Enclosure, Ballybrinoge, Co. Mayo
Co. Mayo |
Enclosures
Something has gone quietly wrong with this field in Ballybrinoge.
What sits in the rolling grassland of County Mayo, with bog opening out to the south-east, was once a tidy circle on a map. The 1838 Ordnance Survey six-inch map recorded a circular enclosure roughly thirty metres across, the kind of dimensions consistent with a rath, an early medieval earthen enclosure typically used as a farmstead or settlement. By the time later editions were drawn, that circle had been absorbed into the straight line of a field boundary, its original form already beginning to dissolve into the working landscape around it.

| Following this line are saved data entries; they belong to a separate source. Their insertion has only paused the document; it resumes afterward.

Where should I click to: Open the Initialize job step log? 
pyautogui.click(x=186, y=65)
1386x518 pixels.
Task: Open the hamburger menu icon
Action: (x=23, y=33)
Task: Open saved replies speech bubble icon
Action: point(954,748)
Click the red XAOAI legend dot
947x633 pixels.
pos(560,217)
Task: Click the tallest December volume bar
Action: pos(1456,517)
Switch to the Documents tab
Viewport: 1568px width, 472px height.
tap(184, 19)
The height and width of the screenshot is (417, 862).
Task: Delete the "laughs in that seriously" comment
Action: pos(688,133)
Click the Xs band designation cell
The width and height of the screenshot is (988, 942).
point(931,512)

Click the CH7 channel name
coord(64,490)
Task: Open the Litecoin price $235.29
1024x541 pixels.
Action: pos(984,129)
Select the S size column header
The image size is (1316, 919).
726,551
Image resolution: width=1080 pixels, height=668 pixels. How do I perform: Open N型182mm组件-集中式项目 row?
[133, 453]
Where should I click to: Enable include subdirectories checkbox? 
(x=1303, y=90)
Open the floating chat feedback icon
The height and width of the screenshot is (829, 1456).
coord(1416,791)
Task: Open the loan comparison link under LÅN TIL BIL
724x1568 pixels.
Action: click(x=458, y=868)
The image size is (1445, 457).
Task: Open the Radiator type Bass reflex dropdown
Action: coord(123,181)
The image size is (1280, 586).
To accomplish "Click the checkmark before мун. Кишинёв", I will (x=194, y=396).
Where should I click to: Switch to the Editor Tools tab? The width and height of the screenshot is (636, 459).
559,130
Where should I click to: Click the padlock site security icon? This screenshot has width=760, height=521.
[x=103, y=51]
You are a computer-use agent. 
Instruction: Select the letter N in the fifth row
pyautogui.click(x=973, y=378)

What remains today is a slightly raised, roughly D-shaped area, around thirty-eight metres along its north-west to south-east axis and thirty-four metres across. The straight edge on the south-west side is now a field fence, and it is along the north and north-west arc that the earthwork is most legible, where a bank still stands to an external height of about 1.4 metres before flattening into a scarp that gradually disappears towards the south. Inside, in the south-east quadrant, a low irregular bank of earth and stone curves in a shallow arc to enclose a patch of uneven, disturbed ground. This inner feature, modest in scale, appears to reflect relatively recent interference with the monument rather than any original design. The enclosure has, in other words, been worked over at least twice: once when the field boundary consumed its south-western edge, and again when something disturbed its interior.